FedExISTA 3A / Rule 17Leverage Score: 92/100

The Recycled Box Rebuttal: Beating a 'Compromised Integrity' Denial

A reseller successfully appealed a FedEx Rule 17 denial by proving their reused shipping box met structural transit requirements before it was mishandled.

Narrative Summary

I sell vintage clothing and frequently recycle heavy-duty Amazon and Chewy boxes to save on costs. I shipped a $180 vintage leather coat in a perfectly clean, sturdy reused box. Somewhere along the FedEx route, the box was caught in a conveyor belt, tearing the cardboard wide open and severely scuffing the leather inside. I filed my claim with photos of the torn box. FedEx denied it immediately, stating under Rule 17 that "reused packaging inherently lacks the structural integrity required for transit."

The Resolution Strategy

Carriers will almost always try to void a claim if they spot an old Amazon smile or crossed-out barcode on the box, citing structural fatigue as a convenient excuse for their own mechanical damage.

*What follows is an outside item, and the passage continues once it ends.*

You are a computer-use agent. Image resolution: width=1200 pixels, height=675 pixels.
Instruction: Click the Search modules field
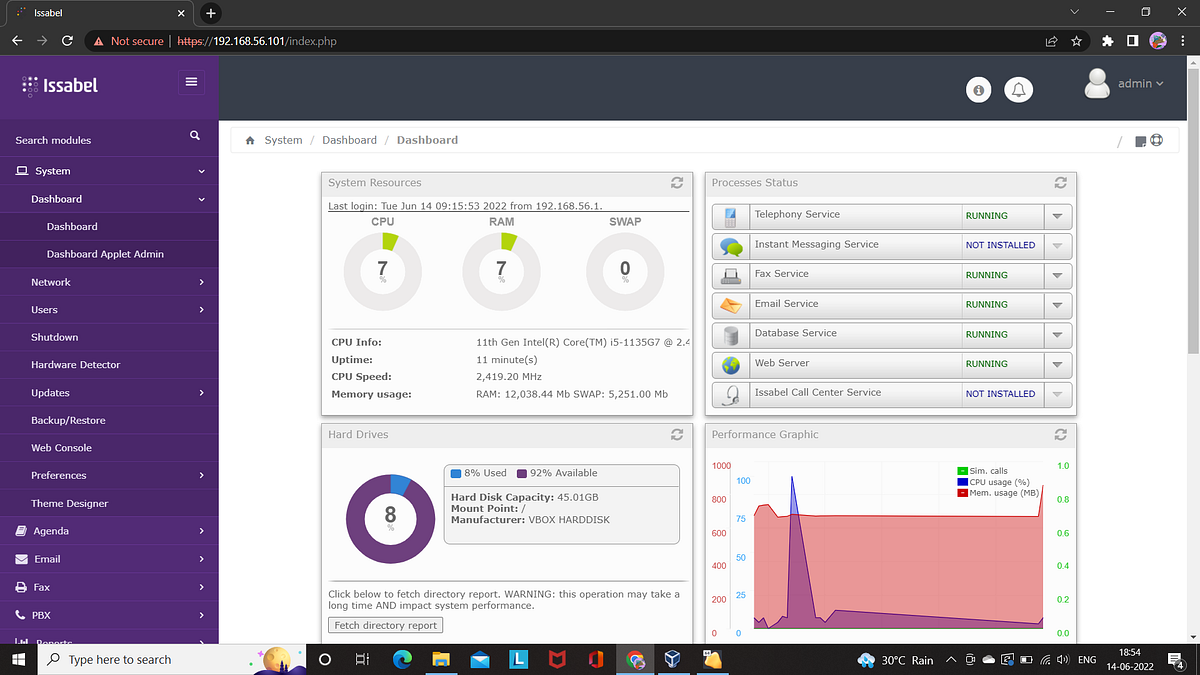pos(95,140)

Using an Authori-generated appeal letter, the defense successfully countered this assumption using the baseline engineering principles of ISTA 3A. The appeal acknowledged the box was reused but pointed out that it maintained its original ECT (Edge Crush Test) structure, with no prior water damage, creasing, or compromised corners.

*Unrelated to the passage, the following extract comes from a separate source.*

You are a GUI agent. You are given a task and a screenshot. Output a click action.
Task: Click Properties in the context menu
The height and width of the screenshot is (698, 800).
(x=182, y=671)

Crucially, the appeal separated the packaging's fatigue from the cause of damage. The letter aggressively argued that no amount of fresh, single-wall cardboard—new or used—is engineered to withstand being chewed up by a mechanical conveyor belt jam. By proving the damage resulted from gross machinery negligence rather than ambient structural failure, FedEx was forced to accept liability. They overturned the denial and paid the $180.